WORK TO BE COMPLETED: Your job is to print the listing exactly.

== THE DATA ==

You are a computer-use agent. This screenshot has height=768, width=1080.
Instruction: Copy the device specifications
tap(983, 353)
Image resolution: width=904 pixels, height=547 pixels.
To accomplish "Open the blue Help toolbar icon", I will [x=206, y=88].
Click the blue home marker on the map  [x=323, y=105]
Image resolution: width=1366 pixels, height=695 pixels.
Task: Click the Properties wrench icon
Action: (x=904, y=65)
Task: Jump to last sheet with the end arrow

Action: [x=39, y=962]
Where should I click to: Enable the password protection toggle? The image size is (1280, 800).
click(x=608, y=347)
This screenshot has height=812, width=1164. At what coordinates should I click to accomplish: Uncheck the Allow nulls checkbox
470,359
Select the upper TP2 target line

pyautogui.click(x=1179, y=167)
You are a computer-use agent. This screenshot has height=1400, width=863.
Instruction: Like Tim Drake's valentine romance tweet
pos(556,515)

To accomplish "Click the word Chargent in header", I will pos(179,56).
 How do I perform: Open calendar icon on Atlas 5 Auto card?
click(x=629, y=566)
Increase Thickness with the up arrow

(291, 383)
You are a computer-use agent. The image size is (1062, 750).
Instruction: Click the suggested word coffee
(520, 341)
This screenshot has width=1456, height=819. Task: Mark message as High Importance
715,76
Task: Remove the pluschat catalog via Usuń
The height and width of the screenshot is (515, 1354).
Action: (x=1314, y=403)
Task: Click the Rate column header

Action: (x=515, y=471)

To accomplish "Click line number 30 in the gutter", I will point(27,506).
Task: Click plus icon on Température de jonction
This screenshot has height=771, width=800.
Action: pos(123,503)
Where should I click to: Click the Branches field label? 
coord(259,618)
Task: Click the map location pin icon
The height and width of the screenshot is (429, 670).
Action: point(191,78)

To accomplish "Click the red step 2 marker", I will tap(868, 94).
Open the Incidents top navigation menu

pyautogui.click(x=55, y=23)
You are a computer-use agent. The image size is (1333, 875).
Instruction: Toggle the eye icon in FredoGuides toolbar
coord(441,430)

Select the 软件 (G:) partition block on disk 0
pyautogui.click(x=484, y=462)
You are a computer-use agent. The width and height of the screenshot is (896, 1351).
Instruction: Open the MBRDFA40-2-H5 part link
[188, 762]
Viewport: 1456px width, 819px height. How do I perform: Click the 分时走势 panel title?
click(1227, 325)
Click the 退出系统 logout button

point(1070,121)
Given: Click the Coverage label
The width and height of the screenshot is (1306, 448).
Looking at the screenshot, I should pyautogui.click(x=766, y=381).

===

ANSWER BOX:
You are a computer-use agent. This screenshot has height=768, width=1080.
Instruction: Copy the device specifications
tap(983, 353)
Image resolution: width=904 pixels, height=547 pixels.
To accomplish "Open the blue Help toolbar icon", I will [x=206, y=88].
Click the blue home marker on the map  [x=323, y=105]
Image resolution: width=1366 pixels, height=695 pixels.
Task: Click the Properties wrench icon
Action: (x=904, y=65)
Task: Jump to last sheet with the end arrow

Action: [x=39, y=962]
Where should I click to: Enable the password protection toggle? The image size is (1280, 800).
click(x=608, y=347)
This screenshot has height=812, width=1164. At what coordinates should I click to accomplish: Uncheck the Allow nulls checkbox
470,359
Select the upper TP2 target line

pyautogui.click(x=1179, y=167)
You are a computer-use agent. This screenshot has height=1400, width=863.
Instruction: Like Tim Drake's valentine romance tweet
pos(556,515)

To accomplish "Click the word Chargent in header", I will pos(179,56).
 How do I perform: Open calendar icon on Atlas 5 Auto card?
click(x=629, y=566)
Increase Thickness with the up arrow

(291, 383)
You are a computer-use agent. The image size is (1062, 750).
Instruction: Click the suggested word coffee
(520, 341)
This screenshot has width=1456, height=819. Task: Mark message as High Importance
715,76
Task: Remove the pluschat catalog via Usuń
The height and width of the screenshot is (515, 1354).
Action: (x=1314, y=403)
Task: Click the Rate column header

Action: (x=515, y=471)

To accomplish "Click line number 30 in the gutter", I will point(27,506).
Task: Click plus icon on Température de jonction
This screenshot has height=771, width=800.
Action: pos(123,503)
Where should I click to: Click the Branches field label? 
coord(259,618)
Task: Click the map location pin icon
The height and width of the screenshot is (429, 670).
Action: point(191,78)

To accomplish "Click the red step 2 marker", I will tap(868, 94).
Open the Incidents top navigation menu

pyautogui.click(x=55, y=23)
You are a computer-use agent. The image size is (1333, 875).
Instruction: Toggle the eye icon in FredoGuides toolbar
coord(441,430)

Select the 软件 (G:) partition block on disk 0
pyautogui.click(x=484, y=462)
You are a computer-use agent. The width and height of the screenshot is (896, 1351).
Instruction: Open the MBRDFA40-2-H5 part link
[188, 762]
Viewport: 1456px width, 819px height. How do I perform: Click the 分时走势 panel title?
click(1227, 325)
Click the 退出系统 logout button

point(1070,121)
Given: Click the Coverage label
The width and height of the screenshot is (1306, 448).
Looking at the screenshot, I should pyautogui.click(x=766, y=381).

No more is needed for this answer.